Different methods have been proposed to address the imbalanced classification problem.
47–49 As a further analysis, we tested a simple method for addressing the sample imbalance problem by adjusting the class weights of the RF and SVM classifiers (ie, weight = 1 − (class samples/total samples)) and observed improvement in AUC only for RF (increased from 0.9491 to 0.9524). SVM did not improve with class weight adjustment because it is very sensitive to parameters; thus parameters must be reoptimized when weights are adjusted. In the future, we plan to explore other techniques such as feature selection and resampling algorithms as suggested previously.
47–49Furthermore, the clinical validation examples of Baycol and Vioxx support the utility by detecting post-market adverse drug events using information from other medications in the database. For Baycol, the model based on ‘chem’ detected only one ADR related to rhabdomyolysis, while the use of ‘chem+bio’ was able to detect five of seven related ADRs, and the addition of ‘pheno’ did not result in more predictions. For Vioxx, ‘chem+bio+pheno’ was required to detect two of four ADRs related to heart attack. This highlights the utility of chemical and biological data for detecting and predicting likely adverse events, as well as the need for incorporating human adverse event data (phenotypic) as in SIDER to allow detection of other signals. These results suggest that our model has the potential to make clinically important ADR predictions early rather than waiting for sufficient post-market population response data to accumulate.

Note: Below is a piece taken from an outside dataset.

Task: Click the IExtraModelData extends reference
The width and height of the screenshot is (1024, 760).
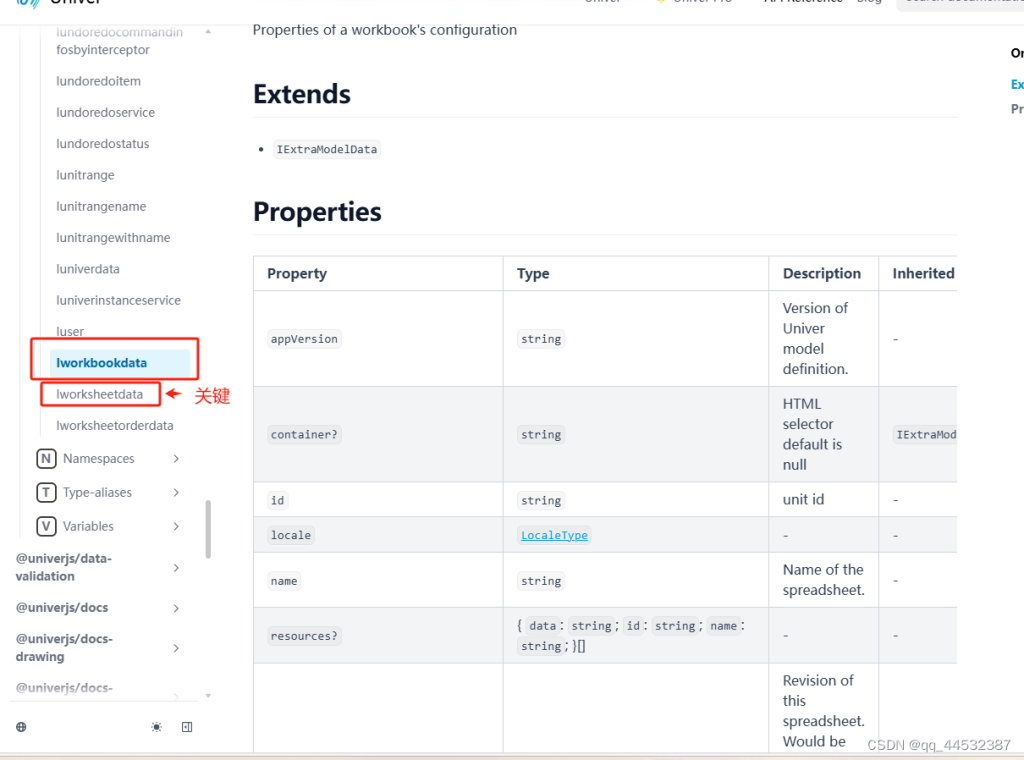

The study has several limitations, and there is scope for much future work to be carried out. For one, we would like to investigate algorithms that have better interpretability, which can return important features associated with ADRs. Moreover, in this study, representation for phenotypic features was relatively simple. More sophisticated methods (eg, categorizing drug indications via ontologies) could be further examined. Furthermore, a drug acts by inducing perturbations to biological systems, which involve various molecular interactions such as protein–protein interactions, signaling pathways, and pathways of drug action and metabolism.
50 Therefore, in future work, we also plan to incorporate more detailed features such as interaction networks and drug bioactivities into the integrative framework for identification of ADRs.